The IMDB states that Keanu Reeves is ‘one of the most inscrutable actors to ever hit it big,’ and it is an interesting point; because he has certainly hit it big, and his inscrutability may be the most incredible thing about him. If there was any debate ever about his talent, this film would have to be pulled out in argument for the Keanu has NAY TALENT camp; for almost everybody outshines him. In fact only the woodenness of Ice T is perhaps harder to watch in Johnny Mnemonic.
By 1995 Keanu Reeves had already made Dracula, Point Break and Speed and been very good in all of them; and yet he was an extremely hit or miss commodity; which is not a bad description of this film, which was never, ever going to rise high.

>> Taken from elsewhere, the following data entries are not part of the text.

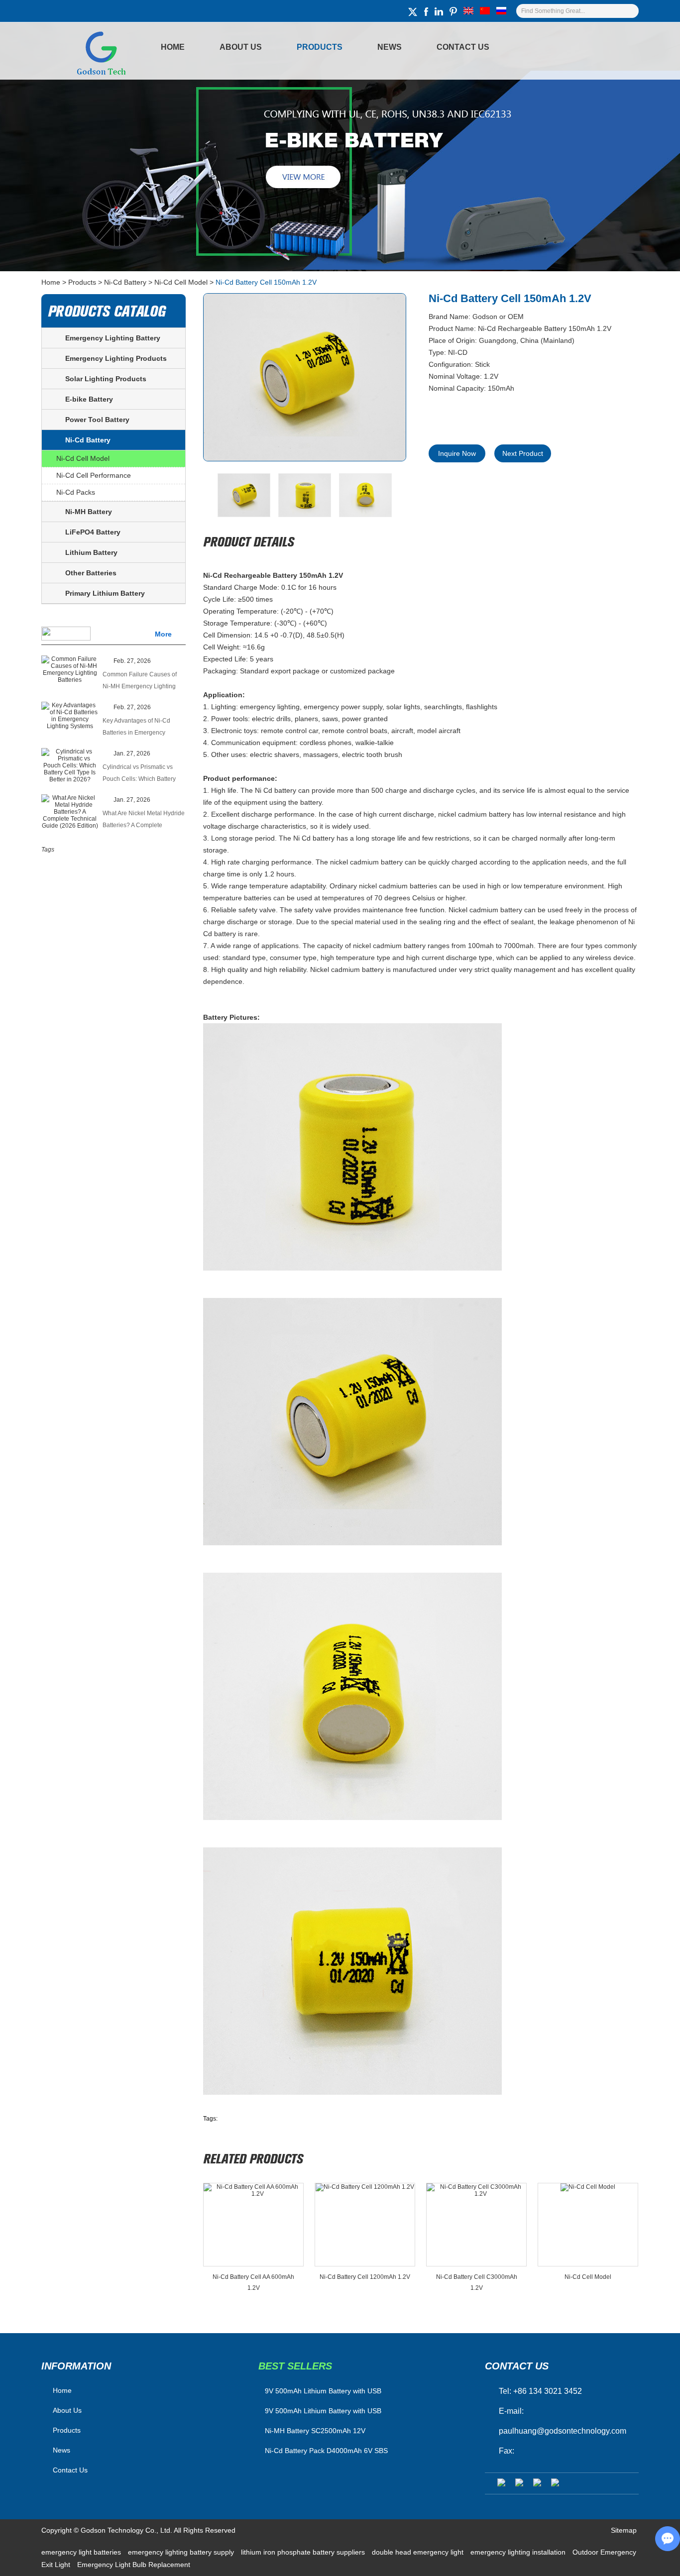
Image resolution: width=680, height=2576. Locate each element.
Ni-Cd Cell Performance (93, 475)
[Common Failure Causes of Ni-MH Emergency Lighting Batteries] (69, 669)
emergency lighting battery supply (182, 2552)
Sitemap (624, 2530)
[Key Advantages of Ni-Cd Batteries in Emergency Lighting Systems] (69, 716)
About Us (241, 47)
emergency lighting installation (518, 2552)
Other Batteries (90, 573)
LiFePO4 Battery (92, 532)
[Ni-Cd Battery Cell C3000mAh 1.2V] (476, 2224)
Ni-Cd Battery (125, 282)
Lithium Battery (91, 552)
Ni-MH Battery (88, 512)
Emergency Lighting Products (116, 358)
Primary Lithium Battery (105, 593)
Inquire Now (457, 453)
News (389, 47)
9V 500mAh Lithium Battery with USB (323, 2411)
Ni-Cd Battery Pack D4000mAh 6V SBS (326, 2451)
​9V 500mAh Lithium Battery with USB (323, 2391)
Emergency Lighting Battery (112, 338)
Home (173, 47)
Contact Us (463, 47)
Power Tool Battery (97, 420)
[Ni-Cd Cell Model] (588, 2224)
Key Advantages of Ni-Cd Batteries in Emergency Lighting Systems (136, 728)
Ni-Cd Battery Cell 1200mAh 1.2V (365, 2276)
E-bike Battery (89, 399)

One might be tempted to associate Udo Kier with silly B-movies, and certainly he is very much at home here as the hi-tech pimp, appearing creepily on various computer screens before we meet him in his lair, surrounded by his whores and Amazonian bodyguards. There is a fairly weird cult status attached to Udo Keir, which means that he often doesn’t do very much, other than act out a couple of creepy scenes, before departing for the next role; and here, although he isn’t in it much, by his own standards, it’s a fairly major role.
What makes Johnny Mnemonic one of the most unwatched movies of all time is perhaps the amazingly poor predictions it attempts to make about the future of the internet. That’s to say, they only look poor if you don’t know what the steampunk genre is; because this film is very much in there; cyber-steampunk in fact. The point is, that even writing this in 2012, there are another nine years still to go to prove or disprove this film’s predictive accuracy; and who is to say that if this internet bubble suddenly collapses, we won’t be reduced to carrying 320gb hard drives in the back of their heads?
Still; it is one of the funniest anachronisms in recent films to suggest that a special courier would in the future be required to smuggle a massive, massive 160 gigs of data across the world; and it is certainly the funniest bit in this film (though we shouldn’t laugh) when Keanu Reeves has it uploaded to himself. Also according to the Internet Movie Database this is a big theme with KR anyway — he frequently plays man either strapped or sitting in a chair while some type of procedure is performed on him — for which see all three Matrix films, Johnny Mnemonic (1995), Feeling Minnesota (1996), Dracula (1992), Constantine (2005), A Scanner Darkly (2006) and The Day the Earth Stood Still (2008) — all of which feature this kind of thing.
Udo Kier goes on in a way that Keanu Reeves never will however, and if Keir's career proves anything, it shows that it is better to be the King of the B-movie rather than going in and out of favour as an A-lister. Keir’s range is of course wider than that of Keanu Reeves, and although Kier will never achieve those giddy box office highs, he is still a legend because of what he has done, who he has worked with, and a creepily comic way of worming himself into the viewer’s subconscious — always to be applauded.